Título: Um marca-passo para a obesidade
Autor: Adriana Dias Lopes
Fonte: O Estado de São Paulo, 05/08/2005, Vida&, p. A20

Pelo menos dois grandes centros médicos do País estão se preparando para adotar uma novidade na cirurgia de obesidade: o marca-passo gástrico. O Hospital Sírio-Libanês, em São Paulo, e o Instituto Garrido, centro paulistano especializado há 14 anos em técnicas bariátricas, abriram protocolo de pesquisa clínica para usá-lo. Trata-se do implante de um marca-passo na parede externa do estômago, na altura da cintura (ver quadro). O aparelho, que tem o tamanho de uma caixa de fósforos, manda choques ininterruptos por um ou dois eletrodos, que aumentam a sensação de saciedade do paciente. Essa sensação ocorre porque os impulsos elétricos são capazes de alterar os movimentos do estômago, fazendo que o cérebro registre que ele não está vazio. O paciente, então, se sente satisfeito com menos comida.

A cirurgia é feita por meio de laparoscopia, dura cerca de uma hora e é reversível. "A indicação médica é para pacientes que estão com peso de 15% a 20% acima do normal e não têm resultados com tratamentos clínicos", explica Nilton Kawahara, coordenador do Centro Integrado de Prevenção e Tratamento de Obesidade do Sírio-Libanês. Ou melhor, com Índice de Massa Corpórea (IMC) de 30 a 35 - para chegar ao índice, deve-se dividir o peso, em quilos, pela altura, em metros, ao quadrado. O obeso mórbido é aquele com IMC acima de 40.

Com médicos treinados e o aval de comitês de ética internos, a espera agora é pela aprovação de segurança do Food and Drug Administration (FDA), órgão americano que regula medicamentos e alimentos. "A autorização virá no próximo mês", conta Scott Shikora, do Centro Médico Tufts de Boston, médico que introduziu o marca-passo gástrico nos Estados Unidos, em 2000. "Dos 700 pacientes que já receberam o implante gástrico no planeta, metade está nos Estados Unidos."

O marca-passo gástrico foi usado experimentalmente pela primeira vez pelo cirurgião italiano Valerio Cigaina, em 1995, em Veneza.
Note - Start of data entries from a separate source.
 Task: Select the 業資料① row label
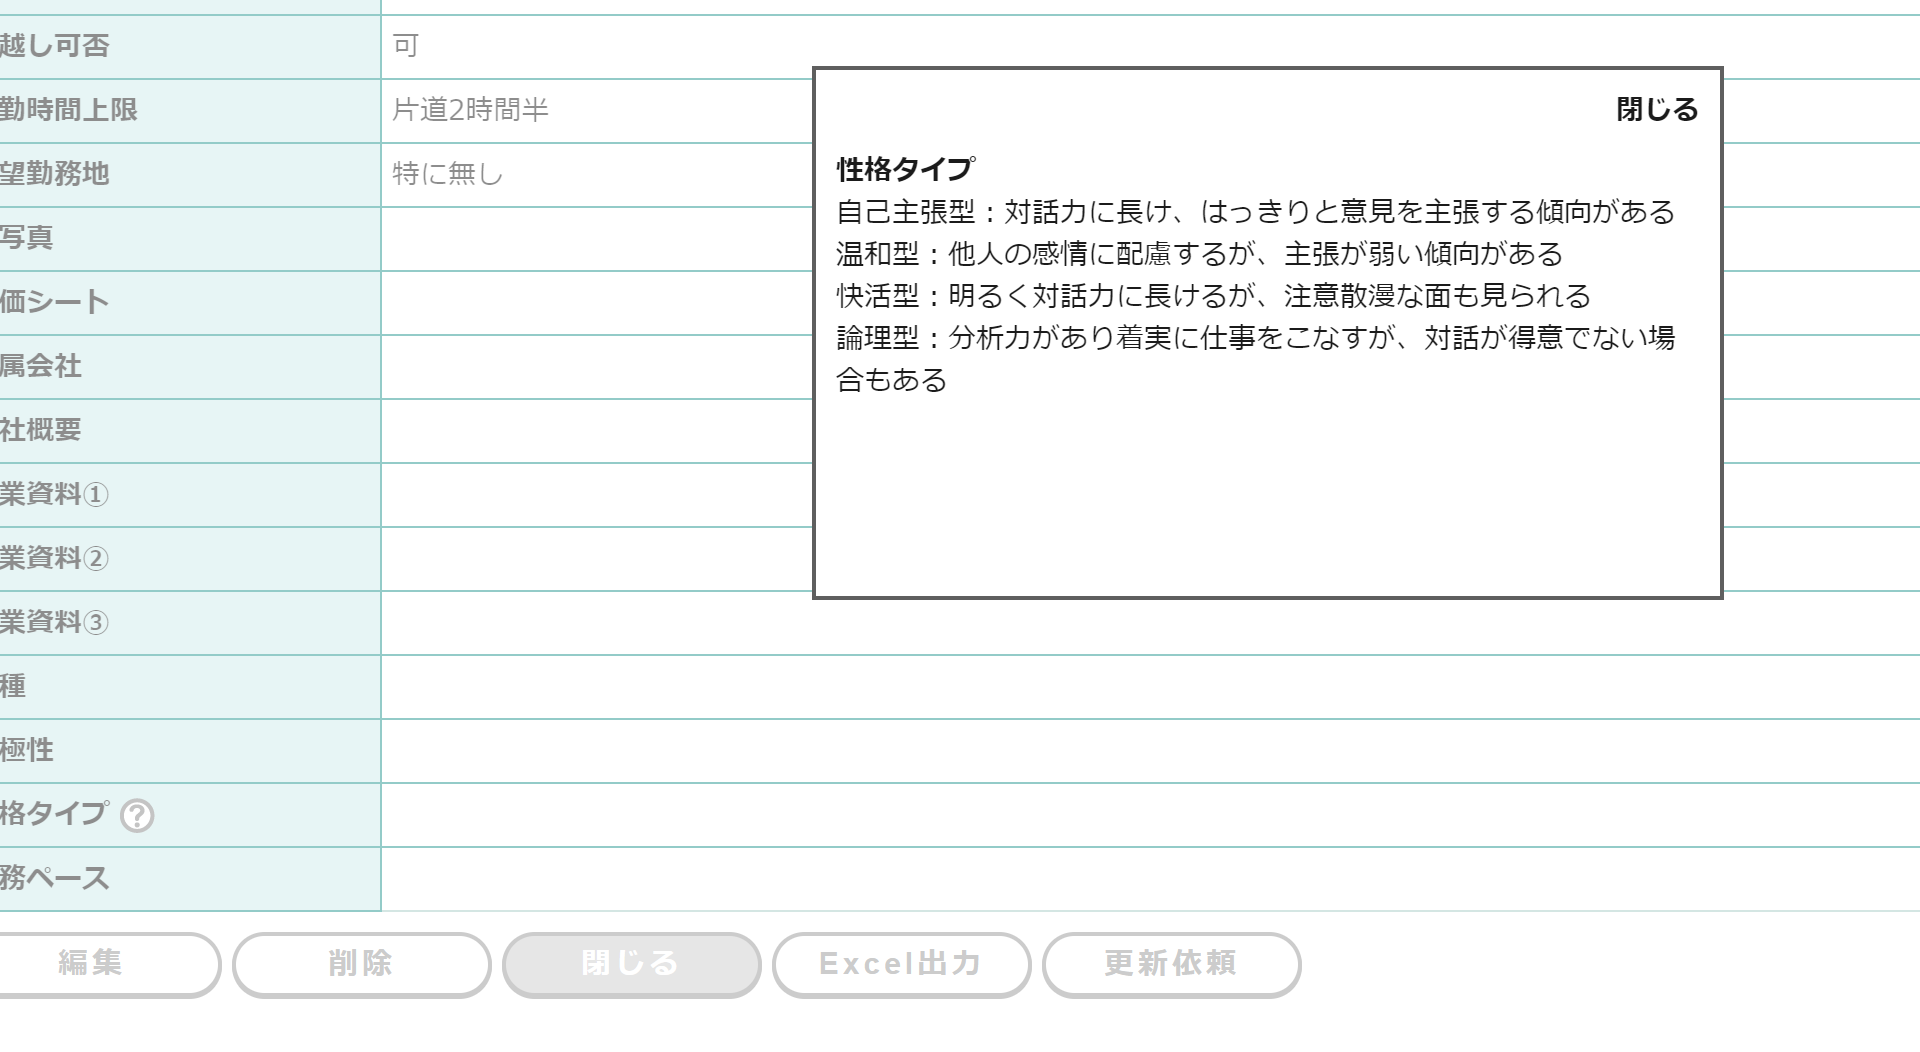pyautogui.click(x=54, y=494)
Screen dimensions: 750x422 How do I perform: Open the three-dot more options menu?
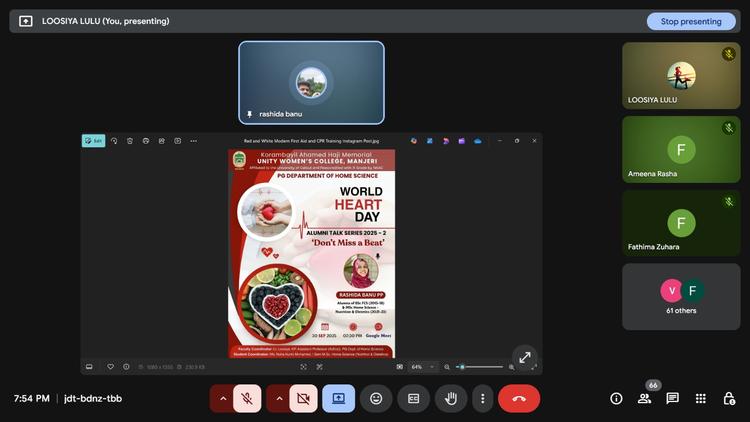483,398
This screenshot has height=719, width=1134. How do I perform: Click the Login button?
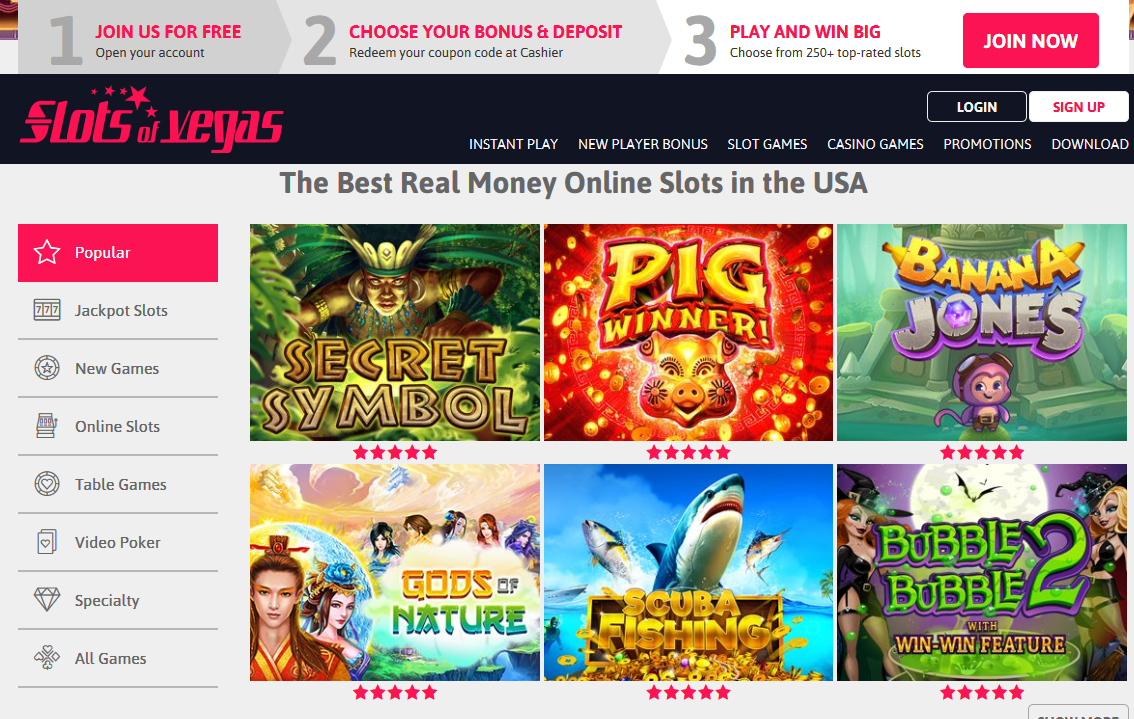976,107
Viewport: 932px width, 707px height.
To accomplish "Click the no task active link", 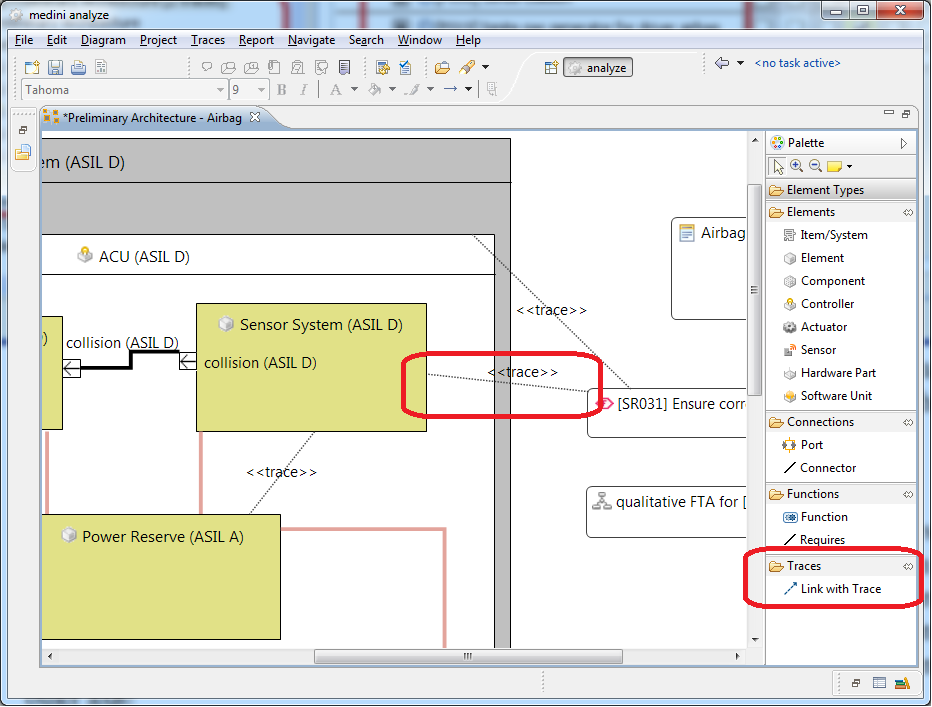I will coord(797,63).
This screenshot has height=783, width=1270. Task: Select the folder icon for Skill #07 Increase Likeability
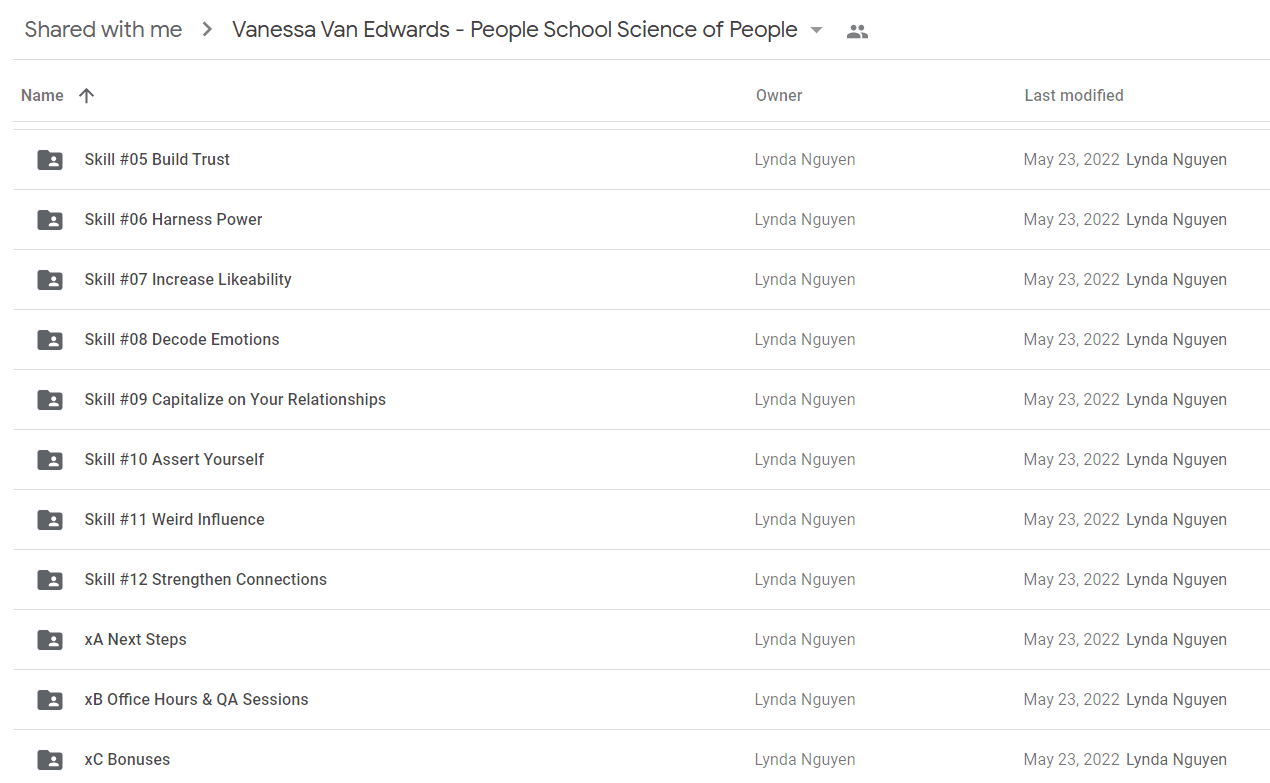point(50,280)
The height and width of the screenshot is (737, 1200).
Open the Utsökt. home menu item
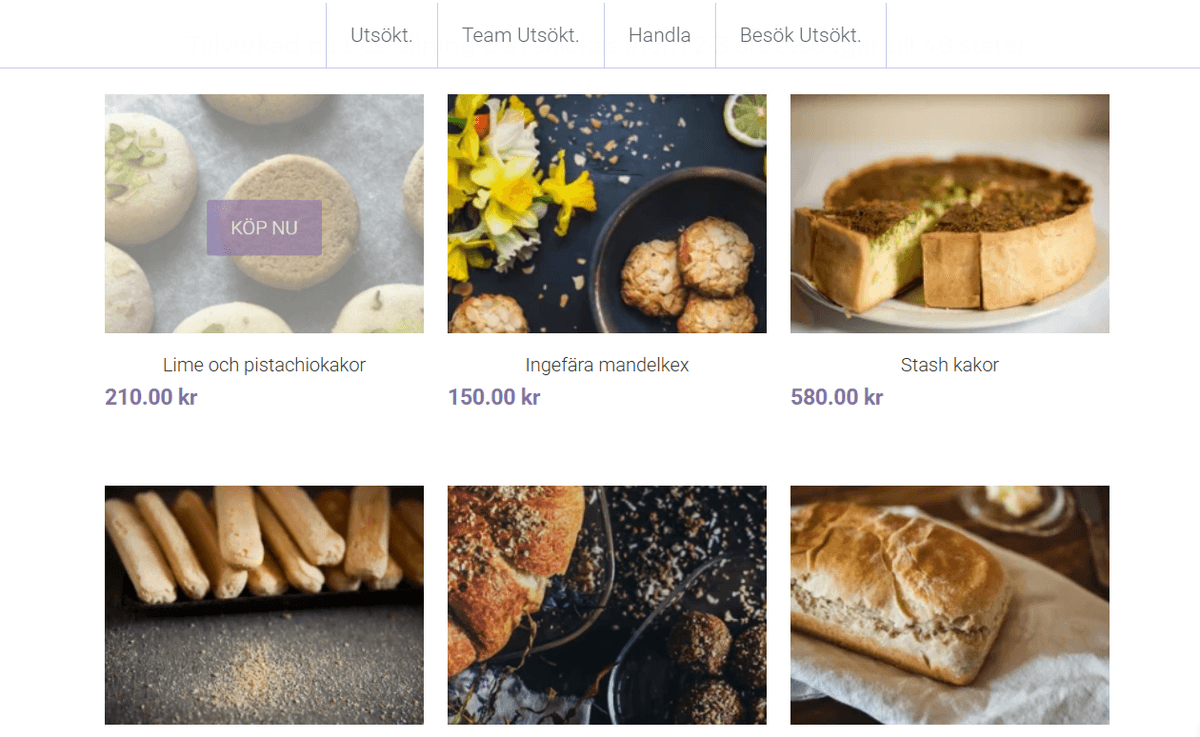(381, 35)
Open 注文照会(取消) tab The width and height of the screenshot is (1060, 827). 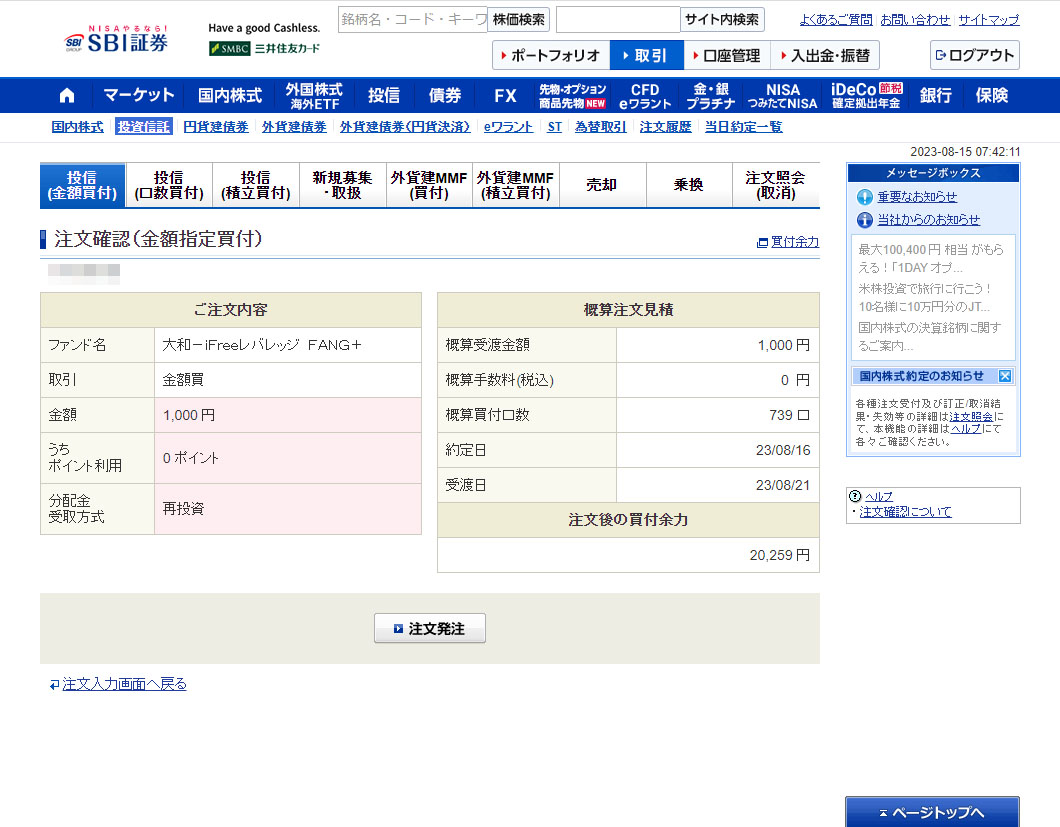(775, 185)
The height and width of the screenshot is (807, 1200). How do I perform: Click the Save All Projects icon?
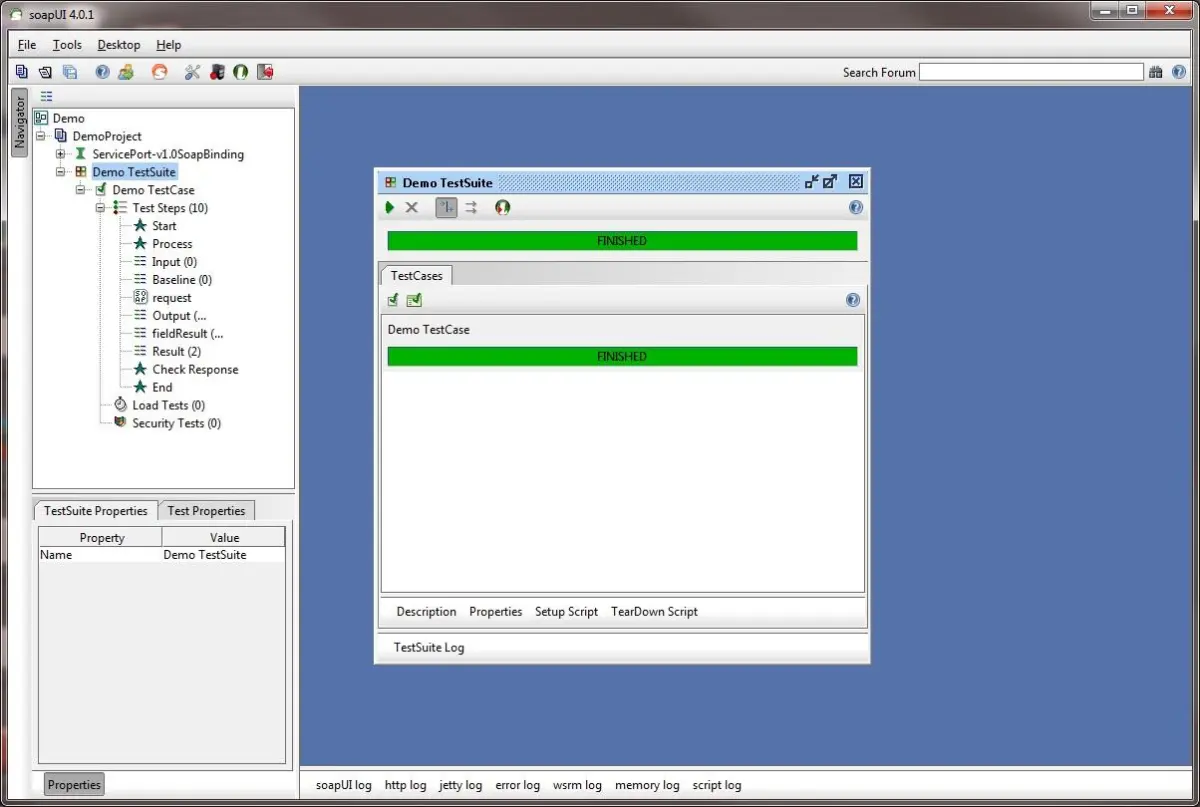coord(70,72)
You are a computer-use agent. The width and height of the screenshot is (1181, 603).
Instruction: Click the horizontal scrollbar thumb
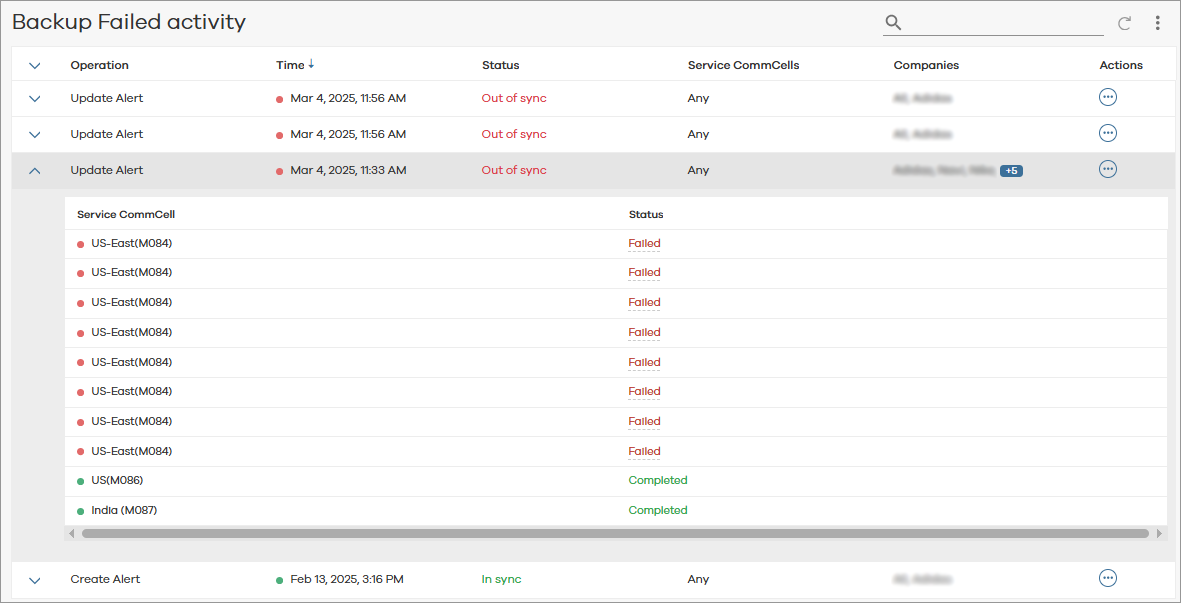coord(614,534)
A idéia, de acordo com Kawahara, é que até o fim do ano o aparelho já seja usado comercialmente no Brasil pelo Sírio. "Com a aprovação do FDA, precisamos apenas do aval do Ministério da Saúde para registrar o marca-passo. O protocolo de pesquisa serve como mais um fator de segurança."

CAUTELA

Luiz Vicente Berti, vice-presidente da Sociedade Brasileira de Cirurgia Bariátrica e diretor do Instituto Garrido, afirma que, apesar do protocolo pronto, vai ter cautela para adotar a técnica. "Queremos esperar até que a cirurgia deixe de ser tão restrita por conta do preço", diz. Só o aparelho custa a partir de US$ 10 mil. "Mas é uma excelente opção terapêutica e apresenta os mesmos 15% de complicações das outras técnicas." Elas vão de deslocamento dos eletrodos até perfurações no sistema gástrico.

O cirurgião Ricardo Cohen, do Hospital São Camilo, em São Paulo, também pede precaução. "Os resultados são animadores, principalmente com o uso de dois eletrodos", conta. "Mas a perda de peso provocada pelo marca-passo é pequena. O paciente pode perder os quilos com remédios. Poucas pessoas não respondem ao tratamento com medicamentos."

Para o cirurgião Berti, a eficácia depende de um fator importante em cirurgia bariátrica. "O gerenciamento do paciente é fundamental", diz. "Não adianta ter um médico e uma técnica excelente sem o acompanhamento de uma equipe multidisciplinar do paciente no pós-operatório. Na verdade, a cirurgia é apenas uma ferramenta que vai ajudar o obeso a mudar a relação com o alimento."

O protocolo do Hospital Sírio-Libanês, que pretende ser o primeiro a trazer o marca-passo para o Brasil, será apresentado oficialmente durante o Bariatric Endoscopic Surgery Trends, evento internacional que vai discutir até amanhã, além do marca-passo, os mais variados temas sobre cirurgia bariátrica, no Centro de Convenções do Gran Meliá, em São Paulo.